Por que isso faria diferença em metros
No salto de esqui, o macacão funciona quase como uma “asa”. Quanto melhor o fluxo de ar e a área útil do tecido, maior a sustentação. Por isso, as regras são rígidas e exigem que o traje siga o corpo com tolerância pequena. O site oficial do movimento olímpico explica que as medidas do macacão precisam corresponder ao corpo do atleta em posição ereta, com margem limitada.
A discussão não é só teórica. Um dos dados citados na cobertura é que pequenas variações na circunferência do traje podem render vantagem relevante no voo, o suficiente para mudar pódio.
WADA entra na conversa, mas sem cravar nada
O ponto importante é que, até aqui, não existe evidência pública confirmada de que atletas tenham feito isso. Mesmo assim, o tema chegou a uma coletiva e a Agência Mundial Antidoping (WADA) afirmou que vai olhar para o assunto se aparecer informação confiável, tratando a ideia como possível violação de integridade esportiva, ainda que o ácido hialurônico não seja, por si só, uma substância proibida.

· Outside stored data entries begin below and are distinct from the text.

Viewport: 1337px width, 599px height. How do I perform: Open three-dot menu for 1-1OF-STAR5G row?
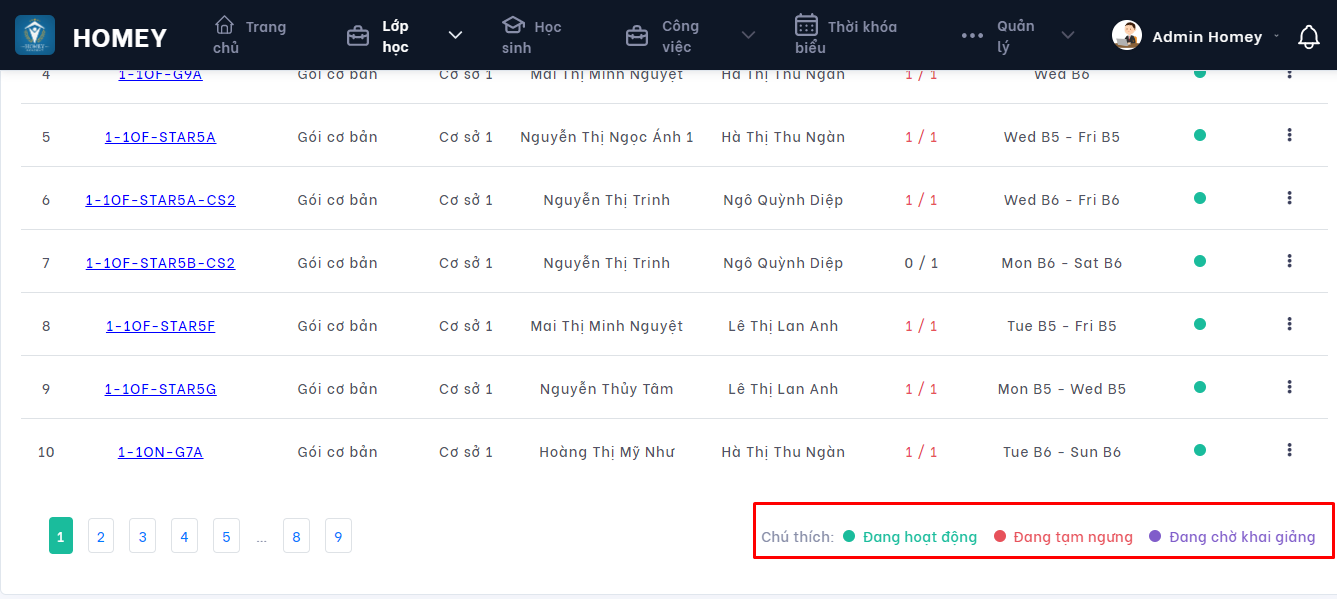click(1289, 387)
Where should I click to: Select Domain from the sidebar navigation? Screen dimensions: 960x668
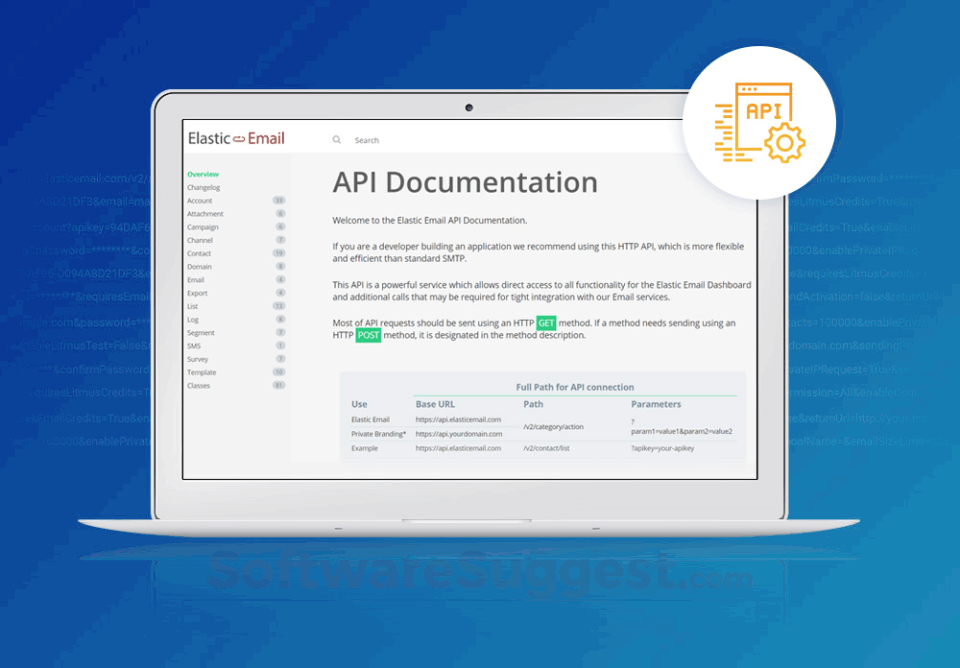(x=199, y=266)
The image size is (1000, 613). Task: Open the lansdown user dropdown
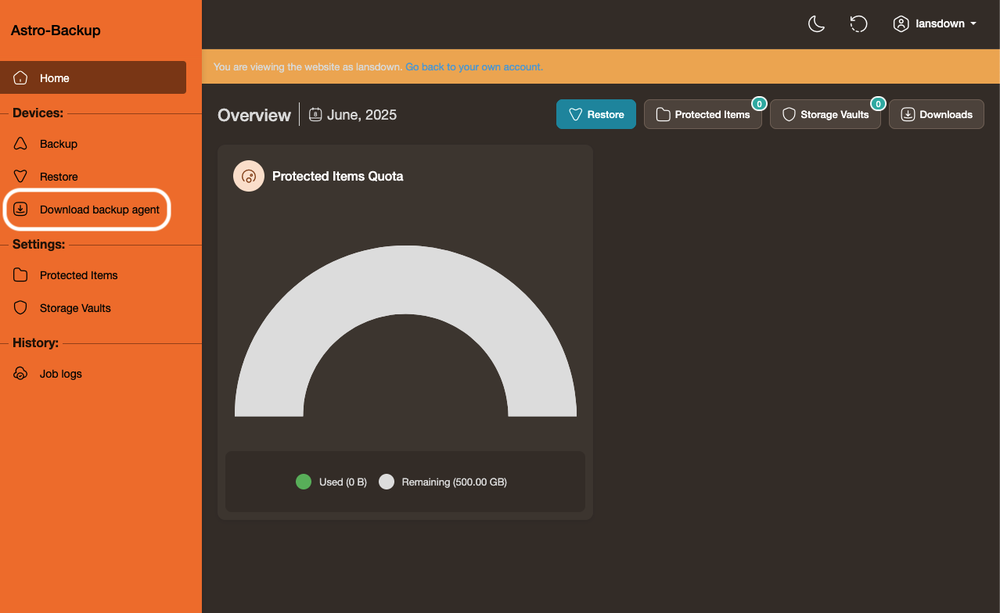coord(934,24)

O contexto: o salto já vem de um escândalo real com macacões
Esse rumor ganhou força porque o salto de esqui vem carregando um histórico recente de controvérsias. Em 2025, o esporte teve um caso confirmado de manipulação de macacões, o que levou a punições e acelerou a adoção de medidas mais duras de fiscalização.
Desde então, a federação passou a reforçar controles com inspeções mais rígidas, medições 3D e microchips nos trajes para reduzir brechas e impedir alterações fora do padrão.
O que muda daqui para frente
Se “Penisgate” ficar só no campo do boato, deve morrer rápido. Mas o simples fato de o tema ter sido discutido publicamente mostra como o salto de esqui vive uma corrida paralela, a do “limite do regulamento”. Quando a diferença entre vitória e derrota é medida em metros, a criatividade para achar vantagem também cresce.
E, pelo visto, em 2026 essa criatividade está vindo de lugares… inesperados.